En relación con la compra del hotel Eurocalas de Mallorca por 23,6 millones y del que dejaron sin pagar casi 14 millones, que los seis hermanos avalaron junto a su padre, José María, Zoilo y Alfonso, han asegurado que estaban convencidos de que pagarían por completo la operación.

José María ha destacado que tenía “la confianza” de la trayectoria de su padre como empresario. “Mi padre siempre había cumplido con todas esas operaciones que había hecho aplazadas y se veía el gran patrimonio y la gran solvencia que tenía Rumasa. Los bancos venían a las puertas de Somosaguas a hablar con mi padre”, ha afirmado.

Ha dicho que fue consciente de los problemas de liquidez que generaron los primeros impagos del hotel, y de que su padre y su hermano Pablo “se desvivían de forma diaria con el fin de dar una solución al tema”. Se renegociaron las condiciones y “se dieron más avales con el fin de intentar pagar”.

El denunciante de estafa en la compraventa del Eurocalas, Francisco Miralles, ha asegurado que vendió el hotel a los Ruiz-Mateos por confianza en el grupo Nueva Rumasa: “Cuando estuve en Jerez me dieron una apariencia de solvencia brutal y al cabo de unos meses toqué con las manos que no era así”.

En su declaración como testigo ante el tribunal de la Audiencia de Palma, el hotelero ha dicho haberse sentido engañado.

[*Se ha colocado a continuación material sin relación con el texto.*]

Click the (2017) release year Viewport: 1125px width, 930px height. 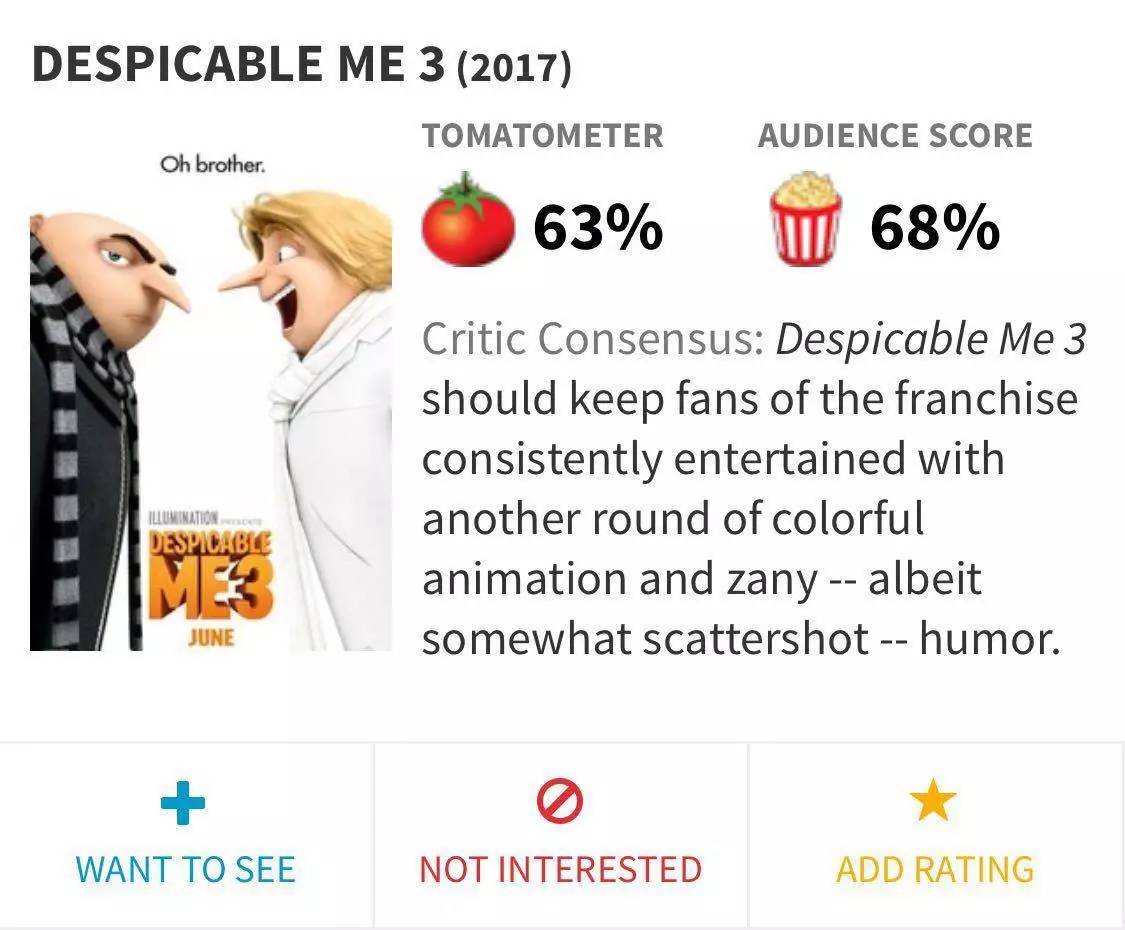click(x=514, y=69)
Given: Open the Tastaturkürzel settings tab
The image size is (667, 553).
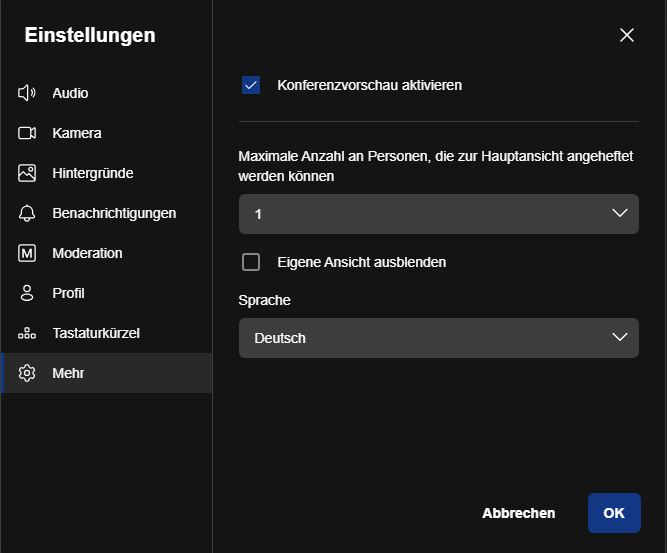Looking at the screenshot, I should (106, 333).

Miralles ha negado lo declarado por los seis hermanos sobre que la operación la negoció su padre (fallecido en 2015). “Con él no negocié exactamente nada, lo negocié con los hijos. Yo realmente con quien negociaba era con Pablo y con Javier”, quienes “llevaban el peso”. Ha añadido que el empresario jerezano le dijo que “toda la familia estaba enterada de todo y que todos estaban de acuerdo con esta operación y encantados con ella”.

El hijo del hotelero mallorquín, que también ha declarado como testigo en la tercera jornada del juicio, ha dicho al respecto: “Siempre hablamos con los hijos. El padre, visto ahora a posteriori, creo que era la figura que utilizaban ellos para dar cobertura a todo el asunto”.

“Cuando yo estuve en Somosaguas, el padre venía para saludarte y despedirte, pero no intervenía para nada”, ha añadido.

El hotelero mallorquín ha relatado que cuando visitaba al empresario en Madrid “se notaba que vivían montados en el dólar porque había seguridad, tres o cuatro que te recibían...”. “Allí se veían criadas con cofia, porteros y chóferes..., se veía abundancia a tope”, ha contado.

El empresario mallorquín ha justificado la denuncia contra los Ruiz-Mateos en la pérdida de confianza: “Decidí poner la querella porque vi que no había otra solución, porque me engañaron tantas veces que dije, ‘no queda más remedio que la Justicia esclarezca todo lo que están haciendo, que me han engañado desde el primer día”.